GPs have said they want to see greater clarity about the Government’s plans for the Sláintecare reform programme before agreeing a new contract with the State.
The National Association of General Practitioners (NAGP), which is to hold its annual conference this weekend, will strongly press for the Government to move immediately to begin reversing financial cuts imposed under emergency legislation, which it claims is strangling general practice.
It will argue that GPs have been disproportionately hit by the cuts and the organisation will call for talks on reversing these measures, which Minister for Health Simon Harris first announced last autumn, to get under way at once.
NAGP chairman Dr Andrew Jordan said the cuts had placed general practice in Ireland under severe pressure.

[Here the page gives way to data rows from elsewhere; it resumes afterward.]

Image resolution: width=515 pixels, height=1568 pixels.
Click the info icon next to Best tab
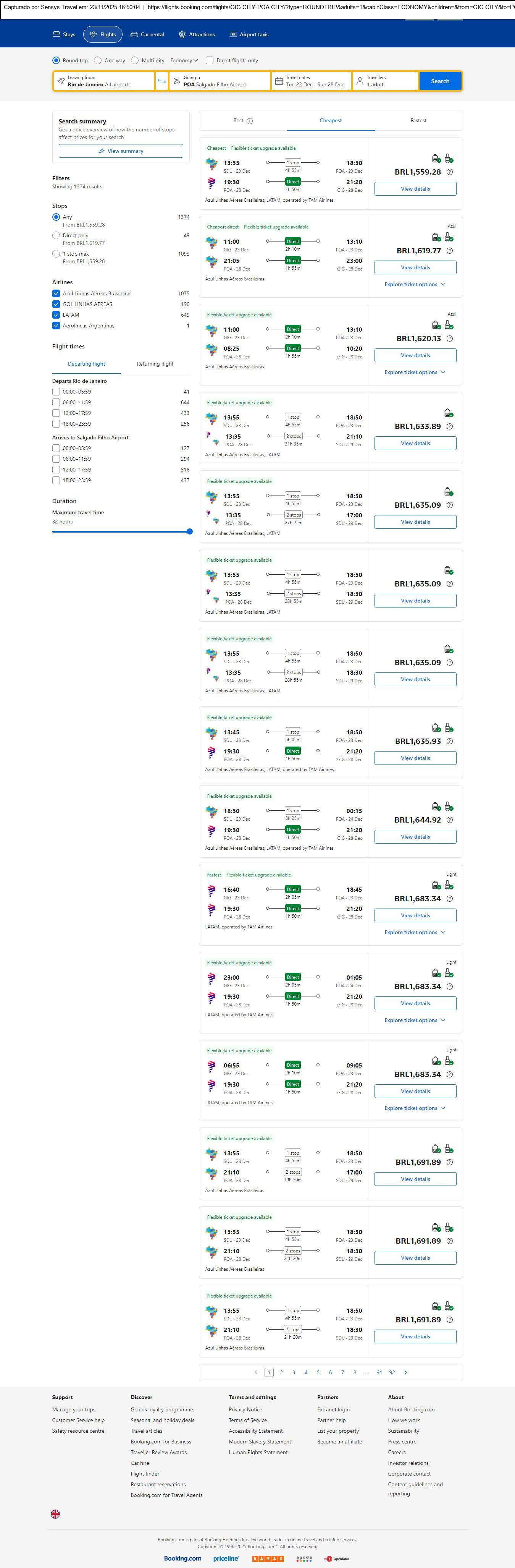pos(250,121)
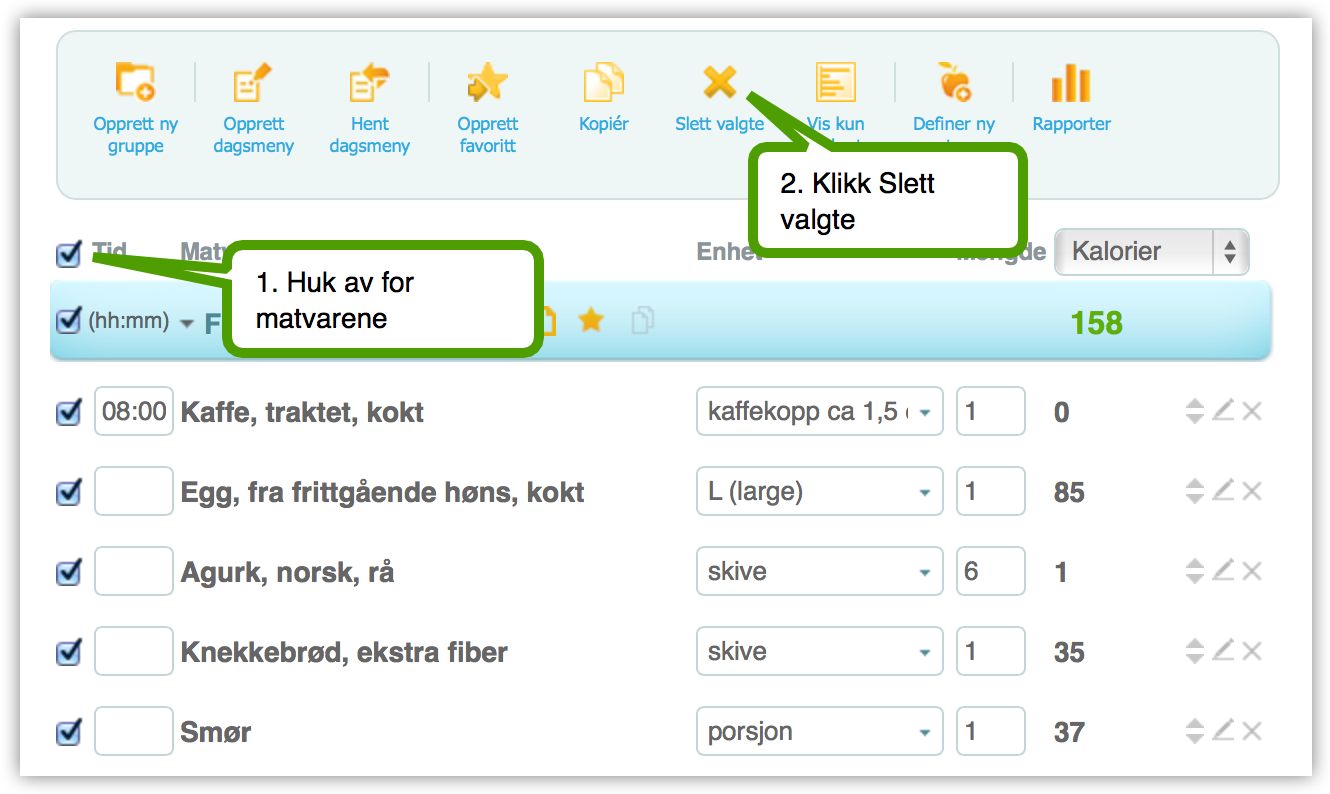The height and width of the screenshot is (794, 1330).
Task: Click the Definer ny apple icon
Action: tap(954, 81)
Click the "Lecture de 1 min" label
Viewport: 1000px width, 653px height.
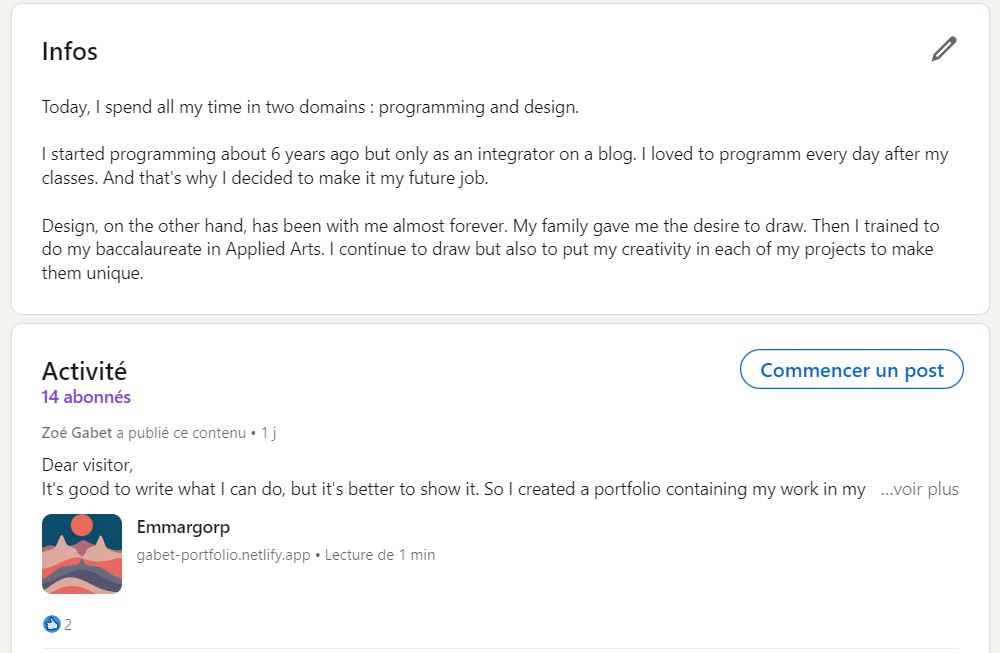(380, 554)
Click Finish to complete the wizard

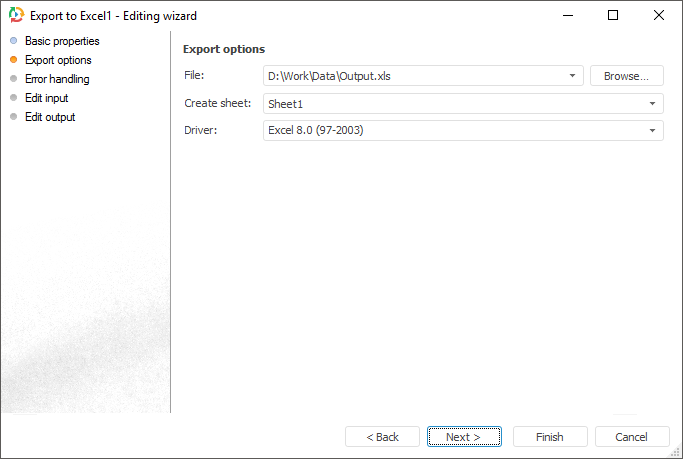coord(550,437)
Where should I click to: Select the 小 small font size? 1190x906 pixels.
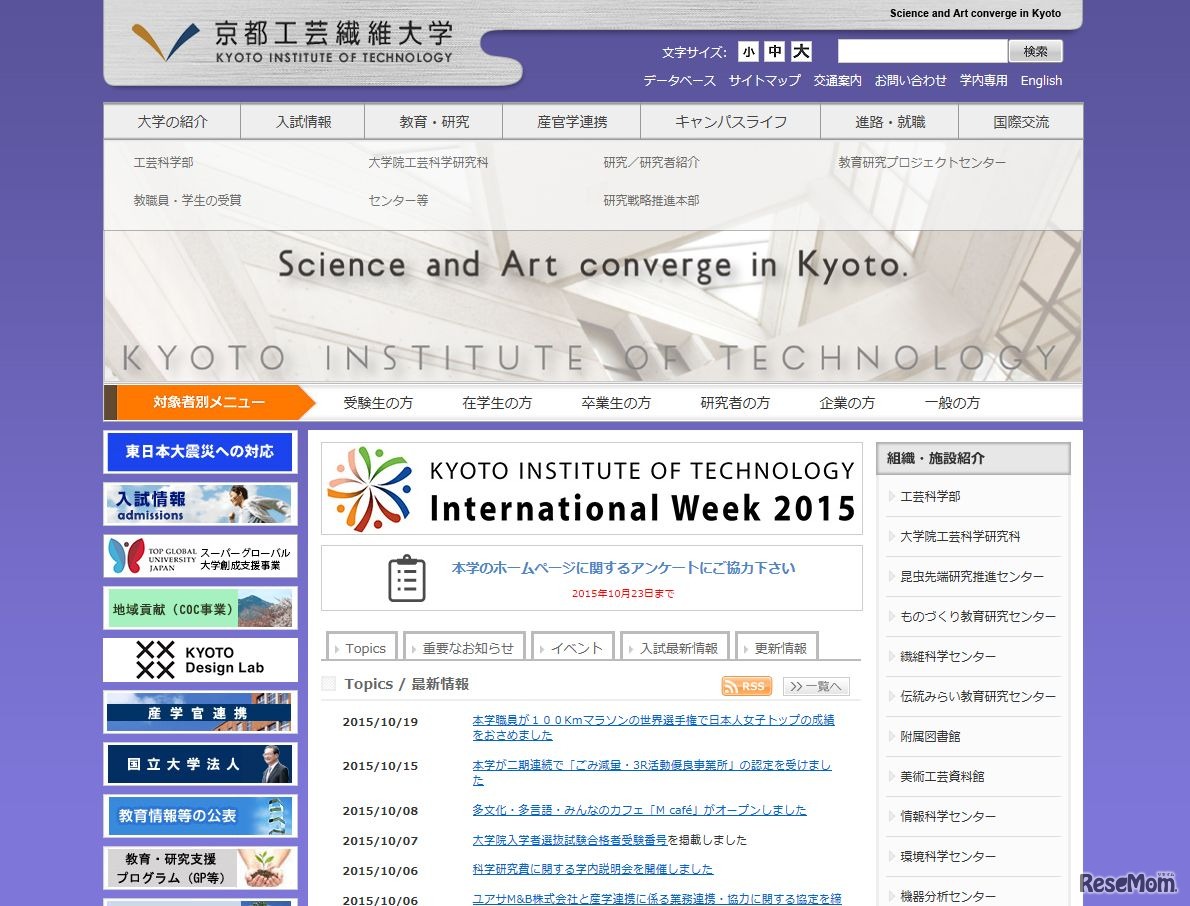click(x=748, y=51)
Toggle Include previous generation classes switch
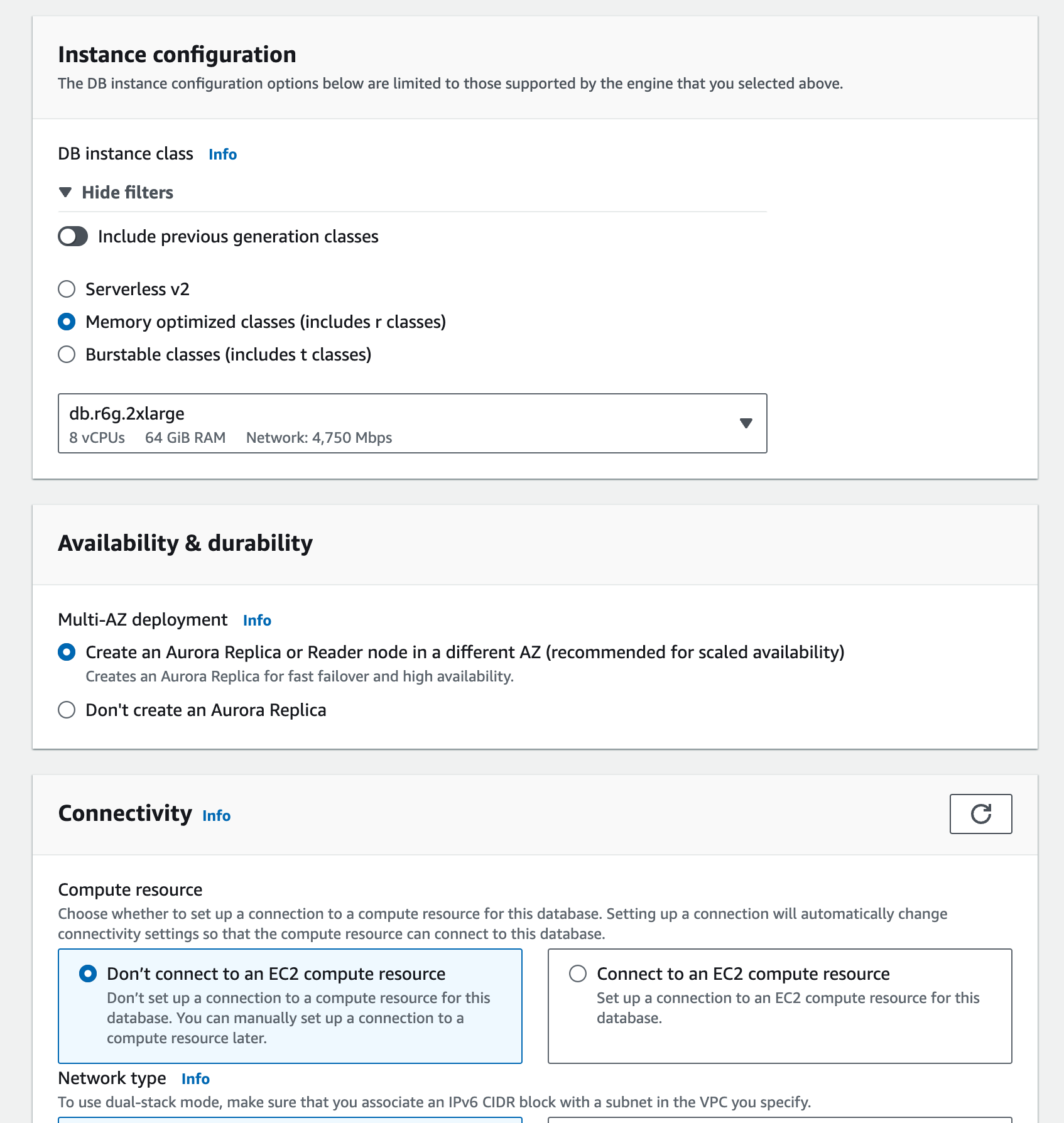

He said some GPs who had developed primary care centres under the 2001 primary care strategy had now got out of the business, while across the country practices were not accepting additional patients on to their lists.
Dr Jordan said legal constraints – GPs are independent practitioners and under competition law rules are supposed to compete with each other – meant taking industrial action in protest at the cuts was unrealistic. However, he said family doctors in some cases were taking the ultimate industrial action and shutting up shop.
New deal
Dr Jordan, who practices in Tallaght and Terenure in south Dublin, said patients who had moved out of the capital to satellite towns were increasingly saying they could get practices in their new locations to take them on.
The NAGP has been involved in consultations with the Department of Health over the last year or so on a new GP contract. However, the process has not yet moved into the controversial area of funding for a new deal.
The NAGP believes the Government has to set out its plans for primary care under the Sláintecare reforms. The Sláintecare proposals call for the introduction of a single-tier system of healthcare with heavy emphasis on investment in primary care.
However, Dr Jordan said the association wanted to see the direction of travel regarding Sláintecare and whether it was intended by the Government that all patients in general practice would be covered in future by a State scheme or whether some would be covered by insurance or some other mechanism.
He forecast patients would not accept anything that left them worse off under the new reforms than they were at present.
He said many patients over 70 had received medical cards on age grounds and also had health insurance cover. He said they used their medical cards for their GP visits and the insurance to access other treatment. He said such patients would not sign up to any new scheme that, for example, left them on waiting lists for months for procedures.
The NAGP conference comes as the organisation has faced scrutiny over recent weeks regarding its finances.
Funding
The organisation recently told members that at the end of December 2017 it was owed €174,000 in membership fees.
Dr Jordan said members renewed their subscriptions on on a rolling basis throughout the year. He said the organisation was solvent and that it would be releasing new financial accounts this weekend.
Members were told recently that the NAGP did not accept any funding from the HSE.
However, it said it had received about €80,000 over the last year in sponsorship from the pharmaceutical industry and other service providers to cover the cost of meetings and roadshows.
The NAGP has strongly backed the cross-border directive which allows Irish patients to travel abroad for treatment and be reimbursed for the cost by the HSE.
Dr Jordan said the NAGP did not receive any financial benefits arising from this scheme.
However, he said trips to France and Spain to visit hospitals offering services to Irish people under the directive had been paid for by one company which facilitates patients availing of this scheme.